# EXERCISE
Tally the lines below that contain "logo". The number is the whole answer.

# Records from a data source
------------
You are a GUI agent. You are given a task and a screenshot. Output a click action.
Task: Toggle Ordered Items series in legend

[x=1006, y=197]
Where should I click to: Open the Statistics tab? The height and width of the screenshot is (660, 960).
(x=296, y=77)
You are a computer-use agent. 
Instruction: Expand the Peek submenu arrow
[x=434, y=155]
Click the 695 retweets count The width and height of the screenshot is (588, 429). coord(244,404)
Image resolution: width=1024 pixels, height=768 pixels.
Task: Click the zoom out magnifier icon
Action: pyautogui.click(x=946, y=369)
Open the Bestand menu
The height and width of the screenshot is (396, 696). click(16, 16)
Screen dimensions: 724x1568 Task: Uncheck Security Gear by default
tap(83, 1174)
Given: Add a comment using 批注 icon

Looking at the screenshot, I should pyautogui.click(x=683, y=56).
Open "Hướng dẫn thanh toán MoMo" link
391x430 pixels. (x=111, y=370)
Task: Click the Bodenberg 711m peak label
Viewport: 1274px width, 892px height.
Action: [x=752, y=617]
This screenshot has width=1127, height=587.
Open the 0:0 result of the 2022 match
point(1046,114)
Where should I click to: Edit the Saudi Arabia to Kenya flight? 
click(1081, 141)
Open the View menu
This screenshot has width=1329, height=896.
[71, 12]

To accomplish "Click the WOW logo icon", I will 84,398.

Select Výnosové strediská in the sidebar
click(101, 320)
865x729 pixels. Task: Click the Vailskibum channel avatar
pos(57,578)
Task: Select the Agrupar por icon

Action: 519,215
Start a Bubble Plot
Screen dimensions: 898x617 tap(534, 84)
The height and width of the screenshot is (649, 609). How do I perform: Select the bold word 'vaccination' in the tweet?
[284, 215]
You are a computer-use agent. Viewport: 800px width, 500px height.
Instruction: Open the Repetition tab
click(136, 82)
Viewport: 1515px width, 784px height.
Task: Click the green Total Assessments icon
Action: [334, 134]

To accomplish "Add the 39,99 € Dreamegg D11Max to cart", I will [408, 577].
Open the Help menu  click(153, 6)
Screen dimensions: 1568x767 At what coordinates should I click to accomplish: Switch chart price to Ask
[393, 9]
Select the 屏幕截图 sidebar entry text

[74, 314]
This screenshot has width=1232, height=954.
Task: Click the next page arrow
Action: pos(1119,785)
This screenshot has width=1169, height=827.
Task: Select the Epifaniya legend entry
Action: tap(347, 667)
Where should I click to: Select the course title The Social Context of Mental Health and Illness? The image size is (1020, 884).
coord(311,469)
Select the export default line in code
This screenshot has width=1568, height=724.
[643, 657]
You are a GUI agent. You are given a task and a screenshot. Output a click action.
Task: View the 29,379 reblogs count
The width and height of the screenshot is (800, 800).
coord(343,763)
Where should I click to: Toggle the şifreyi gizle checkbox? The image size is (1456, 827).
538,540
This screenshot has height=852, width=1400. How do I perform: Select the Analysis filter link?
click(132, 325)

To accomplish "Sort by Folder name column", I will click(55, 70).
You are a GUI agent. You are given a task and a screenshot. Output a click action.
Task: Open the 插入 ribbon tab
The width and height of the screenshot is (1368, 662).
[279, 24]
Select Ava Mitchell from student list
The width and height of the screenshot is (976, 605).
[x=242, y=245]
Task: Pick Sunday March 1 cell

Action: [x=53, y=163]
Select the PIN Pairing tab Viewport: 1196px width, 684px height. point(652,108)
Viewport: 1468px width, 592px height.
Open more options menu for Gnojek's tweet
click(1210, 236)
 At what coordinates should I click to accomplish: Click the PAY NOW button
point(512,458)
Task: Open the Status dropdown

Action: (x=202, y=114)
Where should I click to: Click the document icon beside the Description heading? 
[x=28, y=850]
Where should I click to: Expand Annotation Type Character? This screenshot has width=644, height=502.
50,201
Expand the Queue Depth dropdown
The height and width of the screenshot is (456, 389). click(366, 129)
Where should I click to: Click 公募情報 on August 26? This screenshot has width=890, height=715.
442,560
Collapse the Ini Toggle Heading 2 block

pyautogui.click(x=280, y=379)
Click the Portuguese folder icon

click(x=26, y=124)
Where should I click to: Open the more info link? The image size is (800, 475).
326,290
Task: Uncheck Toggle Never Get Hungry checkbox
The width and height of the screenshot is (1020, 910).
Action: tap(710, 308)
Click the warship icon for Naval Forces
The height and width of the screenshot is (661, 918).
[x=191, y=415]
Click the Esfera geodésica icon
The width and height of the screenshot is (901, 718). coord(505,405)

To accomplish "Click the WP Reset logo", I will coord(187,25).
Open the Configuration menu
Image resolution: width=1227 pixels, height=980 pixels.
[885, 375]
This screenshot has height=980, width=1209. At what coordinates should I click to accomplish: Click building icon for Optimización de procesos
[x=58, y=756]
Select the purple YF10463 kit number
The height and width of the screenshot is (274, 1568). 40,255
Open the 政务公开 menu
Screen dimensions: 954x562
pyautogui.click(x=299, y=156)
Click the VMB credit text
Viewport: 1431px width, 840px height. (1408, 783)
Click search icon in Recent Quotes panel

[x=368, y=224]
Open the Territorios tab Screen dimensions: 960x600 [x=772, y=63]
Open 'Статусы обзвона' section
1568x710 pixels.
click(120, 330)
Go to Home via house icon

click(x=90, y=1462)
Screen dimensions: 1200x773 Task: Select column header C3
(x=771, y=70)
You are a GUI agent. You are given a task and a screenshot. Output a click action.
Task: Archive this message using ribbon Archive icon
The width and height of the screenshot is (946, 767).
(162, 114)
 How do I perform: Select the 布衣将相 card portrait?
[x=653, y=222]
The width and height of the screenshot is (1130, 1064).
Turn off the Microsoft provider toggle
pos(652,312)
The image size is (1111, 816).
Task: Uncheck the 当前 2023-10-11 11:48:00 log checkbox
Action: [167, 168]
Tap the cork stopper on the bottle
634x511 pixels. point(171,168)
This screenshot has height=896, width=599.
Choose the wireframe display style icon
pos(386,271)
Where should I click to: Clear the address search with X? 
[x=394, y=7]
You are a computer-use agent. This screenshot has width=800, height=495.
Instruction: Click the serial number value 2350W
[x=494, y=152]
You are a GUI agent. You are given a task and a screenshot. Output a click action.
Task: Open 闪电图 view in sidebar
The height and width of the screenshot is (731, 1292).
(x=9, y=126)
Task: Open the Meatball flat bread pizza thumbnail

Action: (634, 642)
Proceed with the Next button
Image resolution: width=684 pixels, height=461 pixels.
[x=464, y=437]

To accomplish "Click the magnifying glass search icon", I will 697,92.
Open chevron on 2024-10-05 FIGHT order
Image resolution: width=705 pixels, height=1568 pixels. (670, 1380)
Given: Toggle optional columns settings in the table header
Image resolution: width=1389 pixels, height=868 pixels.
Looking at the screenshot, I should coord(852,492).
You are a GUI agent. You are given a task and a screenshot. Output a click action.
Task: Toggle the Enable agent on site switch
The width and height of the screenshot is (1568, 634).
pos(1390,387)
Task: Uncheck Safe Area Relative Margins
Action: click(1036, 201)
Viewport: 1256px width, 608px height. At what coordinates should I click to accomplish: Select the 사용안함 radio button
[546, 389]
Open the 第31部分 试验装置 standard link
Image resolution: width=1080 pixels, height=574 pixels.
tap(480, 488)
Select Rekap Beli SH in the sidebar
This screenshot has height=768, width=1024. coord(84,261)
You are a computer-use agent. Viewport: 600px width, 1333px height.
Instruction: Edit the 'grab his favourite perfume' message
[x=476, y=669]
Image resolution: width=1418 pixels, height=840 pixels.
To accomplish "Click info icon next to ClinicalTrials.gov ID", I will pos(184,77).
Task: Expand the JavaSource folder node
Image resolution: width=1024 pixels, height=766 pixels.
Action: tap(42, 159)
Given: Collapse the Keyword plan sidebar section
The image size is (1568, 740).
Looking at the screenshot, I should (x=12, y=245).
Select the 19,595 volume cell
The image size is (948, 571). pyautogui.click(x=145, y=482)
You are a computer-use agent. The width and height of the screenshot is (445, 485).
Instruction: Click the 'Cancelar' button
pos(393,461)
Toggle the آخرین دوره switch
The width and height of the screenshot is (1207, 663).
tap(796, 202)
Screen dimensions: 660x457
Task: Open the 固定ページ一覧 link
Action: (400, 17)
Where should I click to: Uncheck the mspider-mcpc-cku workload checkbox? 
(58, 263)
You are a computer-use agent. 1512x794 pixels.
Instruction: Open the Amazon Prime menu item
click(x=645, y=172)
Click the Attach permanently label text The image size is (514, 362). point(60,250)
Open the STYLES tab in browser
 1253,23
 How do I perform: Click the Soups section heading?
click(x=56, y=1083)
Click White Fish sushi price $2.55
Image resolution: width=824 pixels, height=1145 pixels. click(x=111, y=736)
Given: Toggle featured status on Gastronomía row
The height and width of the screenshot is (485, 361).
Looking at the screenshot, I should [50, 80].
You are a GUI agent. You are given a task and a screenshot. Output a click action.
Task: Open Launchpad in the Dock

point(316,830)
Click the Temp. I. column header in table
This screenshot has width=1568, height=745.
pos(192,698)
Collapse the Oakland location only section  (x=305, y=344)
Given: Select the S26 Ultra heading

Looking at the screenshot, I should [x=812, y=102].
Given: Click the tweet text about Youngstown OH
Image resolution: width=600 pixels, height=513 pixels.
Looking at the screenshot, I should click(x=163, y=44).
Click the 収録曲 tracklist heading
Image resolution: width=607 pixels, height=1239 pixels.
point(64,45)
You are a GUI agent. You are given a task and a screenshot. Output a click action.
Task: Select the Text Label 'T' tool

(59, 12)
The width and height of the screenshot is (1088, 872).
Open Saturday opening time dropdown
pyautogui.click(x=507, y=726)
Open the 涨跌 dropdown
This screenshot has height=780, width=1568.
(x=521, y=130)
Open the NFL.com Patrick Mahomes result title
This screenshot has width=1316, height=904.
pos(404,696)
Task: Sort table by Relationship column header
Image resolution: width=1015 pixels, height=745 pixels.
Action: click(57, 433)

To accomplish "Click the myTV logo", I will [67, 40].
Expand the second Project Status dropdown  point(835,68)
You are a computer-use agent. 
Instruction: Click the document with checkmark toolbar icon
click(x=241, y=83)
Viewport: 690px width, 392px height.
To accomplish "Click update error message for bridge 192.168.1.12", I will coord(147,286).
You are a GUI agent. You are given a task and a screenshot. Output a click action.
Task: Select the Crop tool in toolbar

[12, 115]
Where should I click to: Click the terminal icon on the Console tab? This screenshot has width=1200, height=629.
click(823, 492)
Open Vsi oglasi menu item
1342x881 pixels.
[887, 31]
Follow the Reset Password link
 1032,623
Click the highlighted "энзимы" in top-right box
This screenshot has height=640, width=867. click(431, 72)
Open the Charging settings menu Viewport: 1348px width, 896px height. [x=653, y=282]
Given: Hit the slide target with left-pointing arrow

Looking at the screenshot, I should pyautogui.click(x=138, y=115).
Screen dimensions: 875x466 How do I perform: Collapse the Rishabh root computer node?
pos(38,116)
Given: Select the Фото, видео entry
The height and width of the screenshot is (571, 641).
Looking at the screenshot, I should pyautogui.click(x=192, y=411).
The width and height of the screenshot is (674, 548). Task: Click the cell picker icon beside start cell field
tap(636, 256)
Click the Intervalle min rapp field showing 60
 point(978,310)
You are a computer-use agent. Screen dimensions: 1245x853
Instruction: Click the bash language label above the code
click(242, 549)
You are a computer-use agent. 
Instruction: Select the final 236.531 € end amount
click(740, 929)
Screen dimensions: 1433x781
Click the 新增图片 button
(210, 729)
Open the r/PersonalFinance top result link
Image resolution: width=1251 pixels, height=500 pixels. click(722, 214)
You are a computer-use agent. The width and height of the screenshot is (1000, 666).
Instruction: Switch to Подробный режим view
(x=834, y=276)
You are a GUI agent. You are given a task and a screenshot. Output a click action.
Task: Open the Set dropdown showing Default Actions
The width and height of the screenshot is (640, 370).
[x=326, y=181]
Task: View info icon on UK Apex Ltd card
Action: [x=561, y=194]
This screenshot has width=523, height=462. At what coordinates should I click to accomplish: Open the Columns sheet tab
------------
# RESULT OF THE TASK
3